**Exercise instructions:** Your task is to output the listing exactly, leaving every image out.

**Material for this exercise:**
··········

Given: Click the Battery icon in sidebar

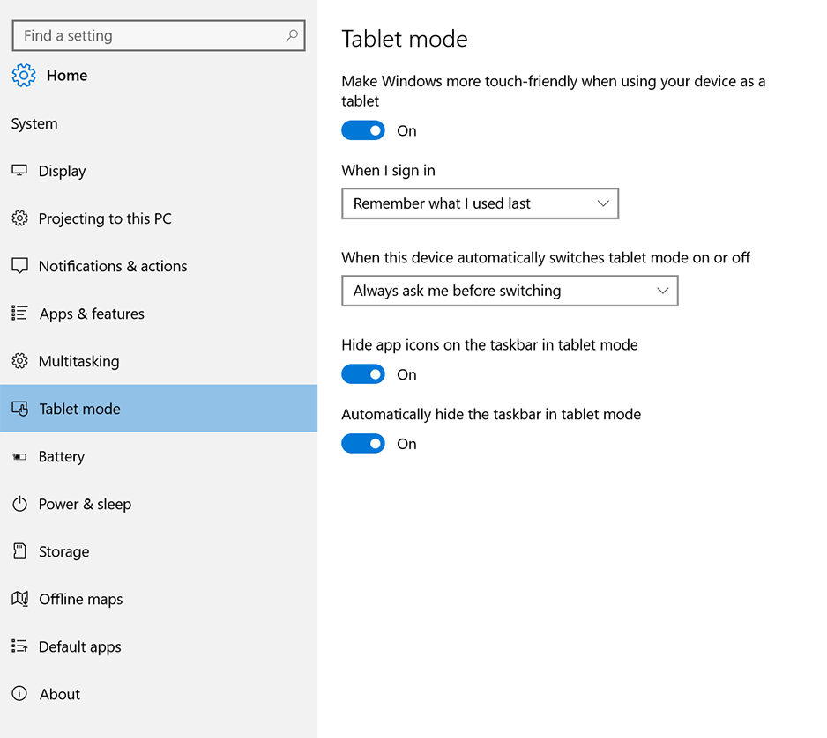Looking at the screenshot, I should (x=19, y=456).
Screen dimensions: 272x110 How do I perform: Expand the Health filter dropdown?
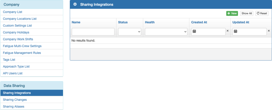click(x=166, y=32)
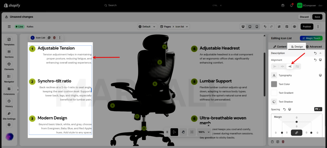The image size is (327, 148).
Task: Switch to the Advanced tab
Action: click(314, 47)
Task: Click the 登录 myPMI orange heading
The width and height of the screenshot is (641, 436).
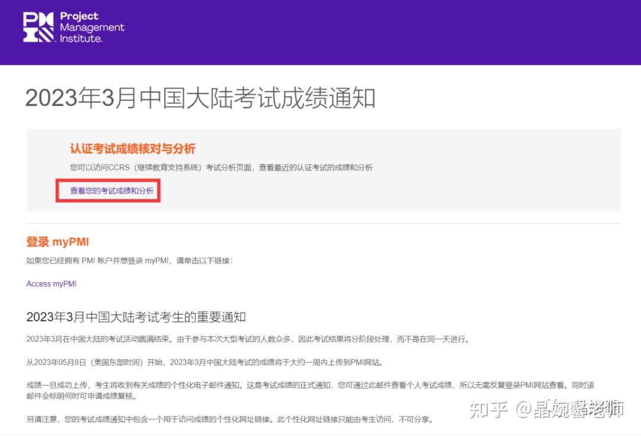Action: 57,242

··········

**Response below:**
Given: Click the Battery icon in sidebar

Looking at the screenshot, I should (x=19, y=456).
Screen dimensions: 272x110 How do I perform: Expand the Health filter dropdown?
click(x=166, y=32)
The image size is (327, 148).
Task: Switch to the Advanced tab
Action: click(314, 47)
Task: Click the 登录 myPMI orange heading
The width and height of the screenshot is (641, 436).
Action: 57,242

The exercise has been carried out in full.